_SET EXERCISE:_
Using the forum thread on worker threads below, explain why the thread says Node.js worker threads have no data races and need no synchronization primitives.

_SELECTED TEXT:_
#####

Out of curiosity I tried Node.js Worker threads and it just worked as
expected for our sample loads both on *nix and Windows boxes. And there are
some high-level wrappers over Worker threads like Piscina which simplify
things even further:
const worker = new Piscina({
filename: path.resolve(__dirname, "worker.js"),
maxThreads: 32,
maxQueue: "auto",
});
const results = await Promise.all(
files.map((file, idx) => worker.run([file]))
)
I think PHP could benefit from having the similar 'multi-processing'
support in the core. It seems like here's what Node.js does:
- Spawns/stops worker threads
- Passes serialized input/output between the worker manager and worker
threads
Since worker threads are fully isolated you can't directly access their
internal data, there are no data races and there's no need for any
synchronization primitives.
I guess PHP could do the same even in non ZTS mode? And the aforementioned
AMPHP could use this built-in Worker threads support without having to
resort to any platform specific hacks providing a nice and clean
interface.
--
Best regards, Pavel
Hello, Pavel.
PHP has the Parallel library, which already allows you to do quite a lot.
But you probably already know about it. From the multithreading
perspective, there is also the following research:
https://github.com/true-async/multithreaded-php/blob/main/mm-en.md
https://github.com/true-async/multithreaded-php/blob/main/mm-ru.md
This article discusses a direct analogue of the architecture used in Node.js.

#####

_PROVIDED DATA:_
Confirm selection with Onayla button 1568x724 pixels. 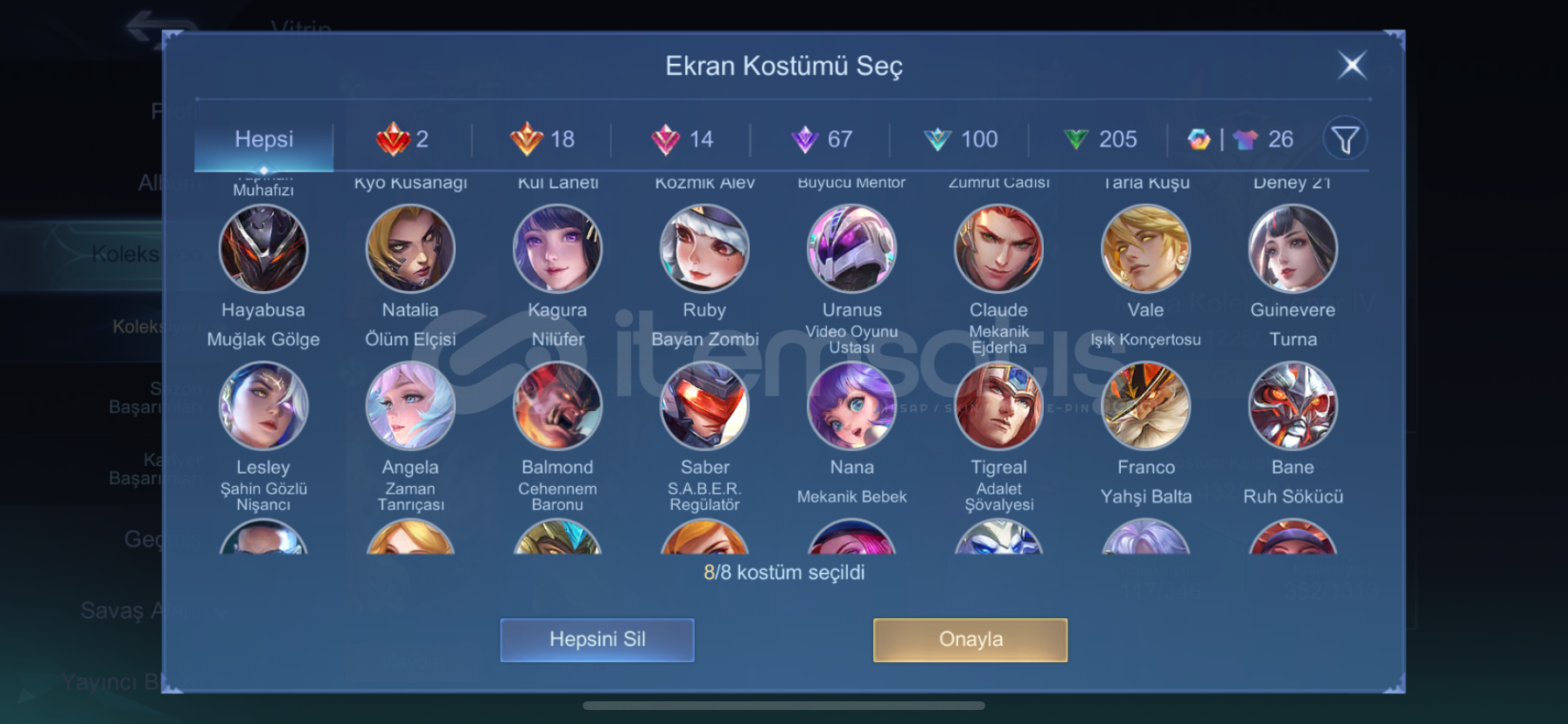[x=970, y=640]
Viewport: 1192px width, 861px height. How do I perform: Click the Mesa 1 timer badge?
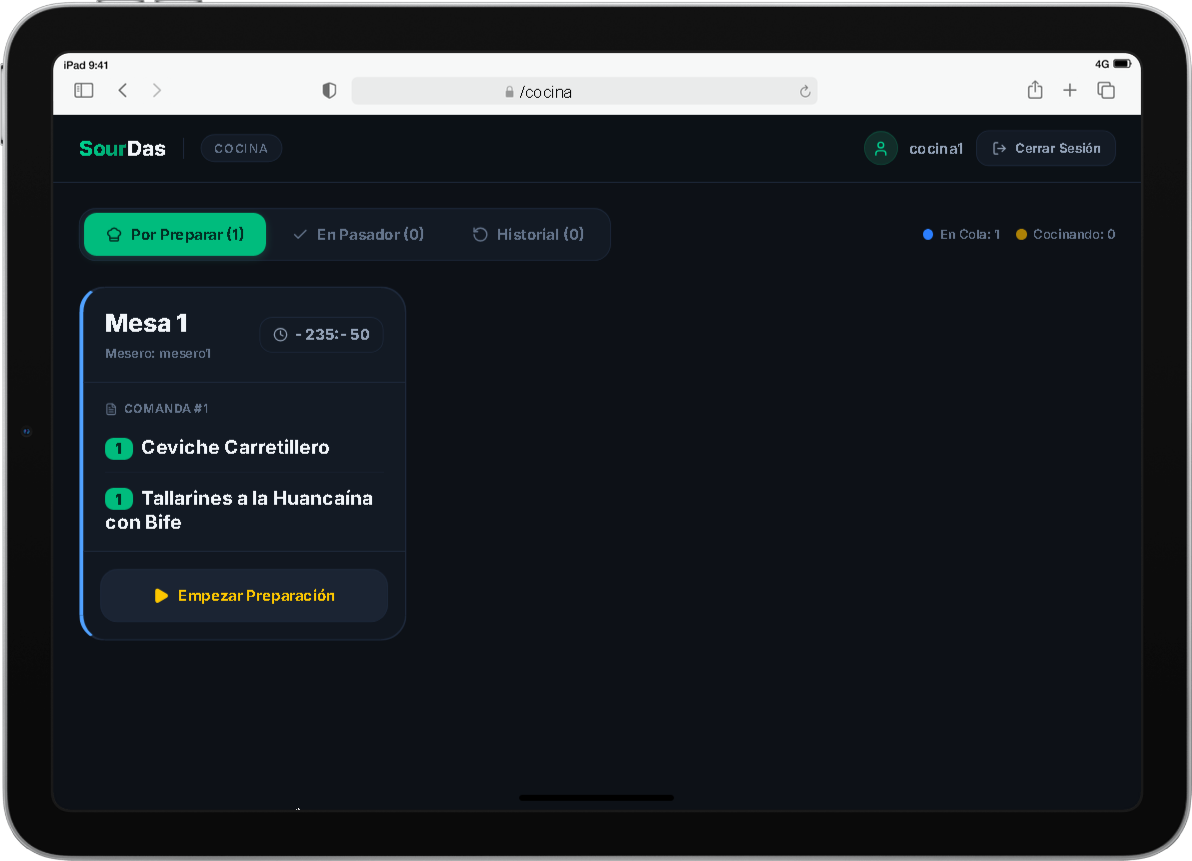[x=322, y=334]
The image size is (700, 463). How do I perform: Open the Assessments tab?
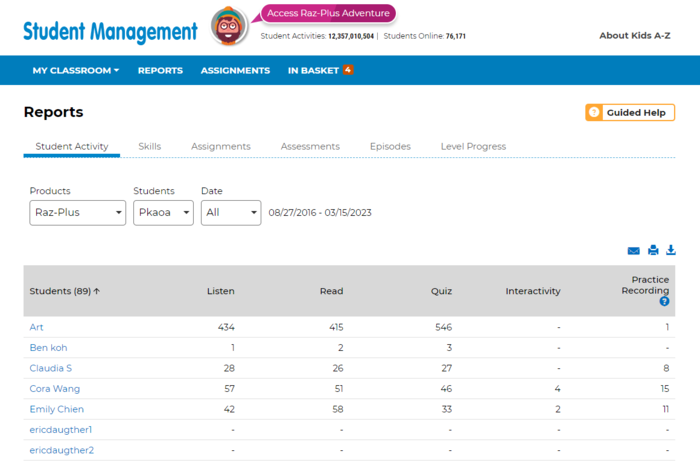click(310, 146)
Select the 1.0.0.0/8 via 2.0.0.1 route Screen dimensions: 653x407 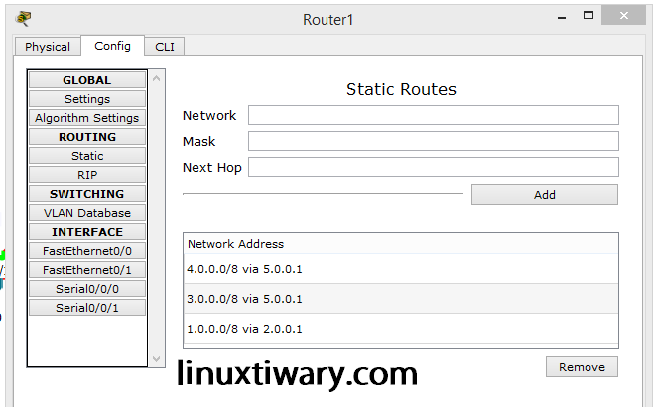coord(400,329)
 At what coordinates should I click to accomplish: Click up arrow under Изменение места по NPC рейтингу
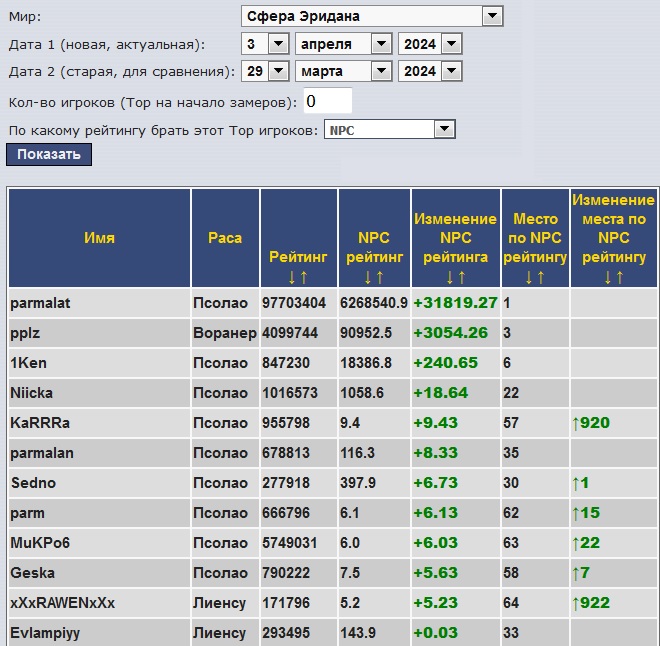(x=620, y=277)
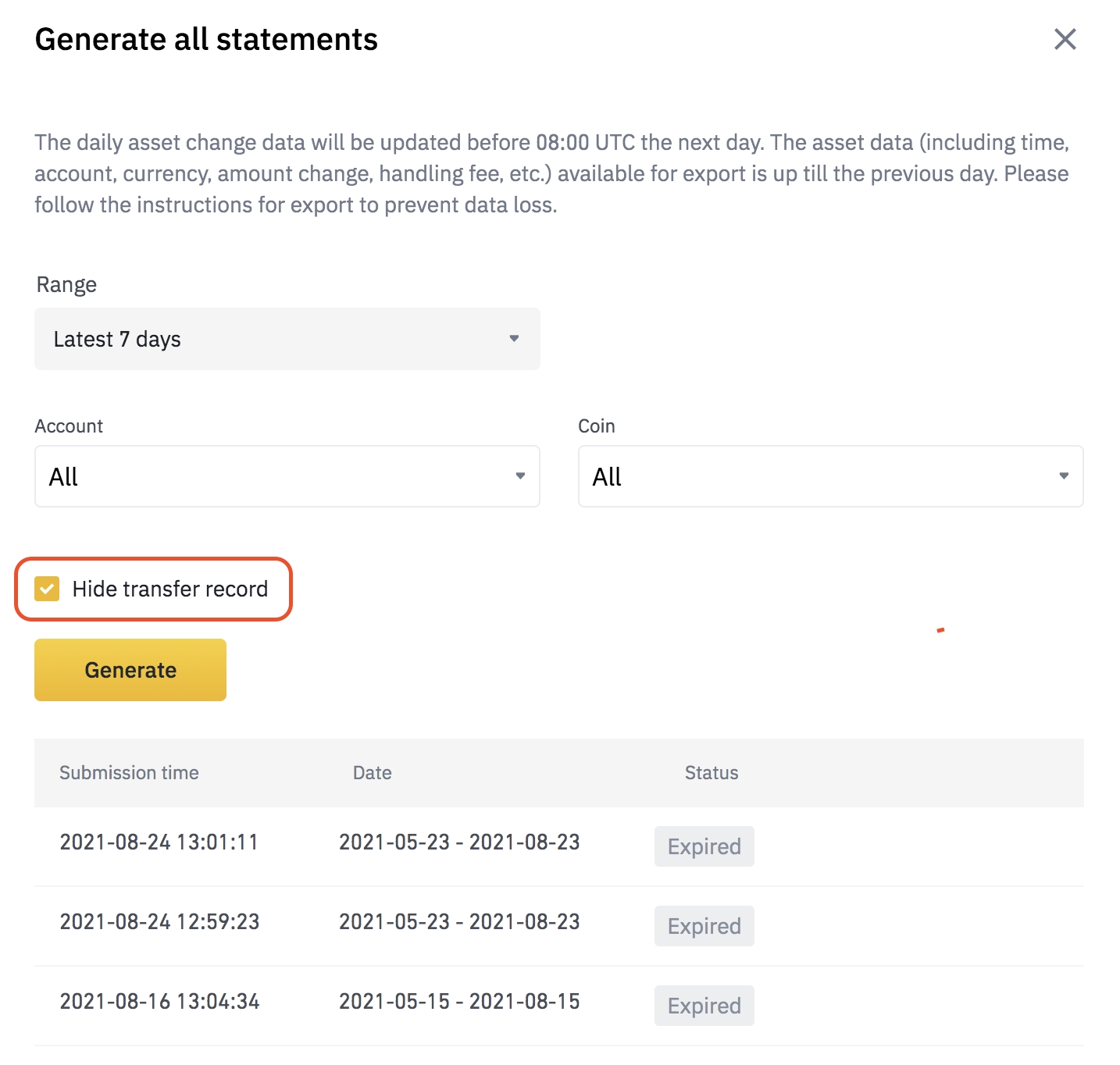Click Expired status for 2021-08-16 submission
Image resolution: width=1120 pixels, height=1065 pixels.
point(704,1006)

#####

_ANSWER TO THIS PROBLEM:_
Worker threads are fully isolated, so their internal data cannot be accessed directly. Because of that isolation, the thread says there are no data races and no need for synchronization primitives.